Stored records

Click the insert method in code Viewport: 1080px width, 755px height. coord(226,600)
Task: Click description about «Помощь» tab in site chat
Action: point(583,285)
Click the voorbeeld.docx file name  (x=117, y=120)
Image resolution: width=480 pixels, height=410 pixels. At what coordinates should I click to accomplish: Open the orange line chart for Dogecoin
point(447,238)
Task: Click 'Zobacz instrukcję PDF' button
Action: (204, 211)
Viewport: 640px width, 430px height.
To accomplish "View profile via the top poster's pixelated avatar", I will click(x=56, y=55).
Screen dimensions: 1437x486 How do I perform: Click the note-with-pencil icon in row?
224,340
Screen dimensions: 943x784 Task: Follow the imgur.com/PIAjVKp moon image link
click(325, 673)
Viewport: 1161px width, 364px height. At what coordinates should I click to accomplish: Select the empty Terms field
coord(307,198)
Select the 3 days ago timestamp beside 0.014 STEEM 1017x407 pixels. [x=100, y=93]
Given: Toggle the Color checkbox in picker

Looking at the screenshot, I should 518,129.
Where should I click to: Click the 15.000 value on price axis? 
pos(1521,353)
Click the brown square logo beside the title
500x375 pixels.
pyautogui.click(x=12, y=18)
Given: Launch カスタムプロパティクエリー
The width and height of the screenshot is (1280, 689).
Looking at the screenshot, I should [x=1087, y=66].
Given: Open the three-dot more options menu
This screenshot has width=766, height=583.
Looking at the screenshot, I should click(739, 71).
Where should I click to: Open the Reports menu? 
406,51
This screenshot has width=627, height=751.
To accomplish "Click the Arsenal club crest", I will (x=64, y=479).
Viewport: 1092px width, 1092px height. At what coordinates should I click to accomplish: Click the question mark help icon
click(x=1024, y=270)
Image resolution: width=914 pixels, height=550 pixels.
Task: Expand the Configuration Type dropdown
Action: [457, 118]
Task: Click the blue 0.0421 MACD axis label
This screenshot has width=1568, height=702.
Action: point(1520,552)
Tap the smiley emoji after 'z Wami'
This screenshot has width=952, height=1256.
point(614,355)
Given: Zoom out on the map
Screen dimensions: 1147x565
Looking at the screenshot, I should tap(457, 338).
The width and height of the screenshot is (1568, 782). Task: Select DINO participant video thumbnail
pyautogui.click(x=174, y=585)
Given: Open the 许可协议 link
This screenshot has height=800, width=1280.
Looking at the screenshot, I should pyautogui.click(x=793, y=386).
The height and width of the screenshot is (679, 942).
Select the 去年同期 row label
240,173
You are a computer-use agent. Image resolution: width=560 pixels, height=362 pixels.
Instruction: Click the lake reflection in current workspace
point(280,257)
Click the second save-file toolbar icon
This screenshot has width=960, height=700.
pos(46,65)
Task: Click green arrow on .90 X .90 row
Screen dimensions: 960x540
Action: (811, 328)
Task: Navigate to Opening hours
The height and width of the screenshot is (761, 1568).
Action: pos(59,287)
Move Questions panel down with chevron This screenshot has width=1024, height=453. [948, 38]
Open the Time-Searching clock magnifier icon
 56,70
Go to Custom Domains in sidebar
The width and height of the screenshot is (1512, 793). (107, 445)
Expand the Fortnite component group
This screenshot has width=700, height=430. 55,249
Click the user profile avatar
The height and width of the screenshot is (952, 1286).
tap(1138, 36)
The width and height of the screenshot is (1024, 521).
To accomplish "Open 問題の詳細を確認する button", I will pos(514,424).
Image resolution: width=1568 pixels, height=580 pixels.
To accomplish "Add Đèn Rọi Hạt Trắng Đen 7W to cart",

WHAT TO WORK ON:
Please write out, exactly as they appear above, only the lines in the stretch from the line with "Select the 3" through the line with "Given: Open the three-dot more options menu".

EXPECTED ANSWER:
Select the 3 days ago timestamp beside 0.014 STEEM 1017x407 pixels. [x=100, y=93]
Given: Toggle the Color checkbox in picker

Looking at the screenshot, I should 518,129.
Where should I click to: Click the 15.000 value on price axis? 
pos(1521,353)
Click the brown square logo beside the title
500x375 pixels.
pyautogui.click(x=12, y=18)
Given: Launch カスタムプロパティクエリー
The width and height of the screenshot is (1280, 689).
Looking at the screenshot, I should [x=1087, y=66].
Given: Open the three-dot more options menu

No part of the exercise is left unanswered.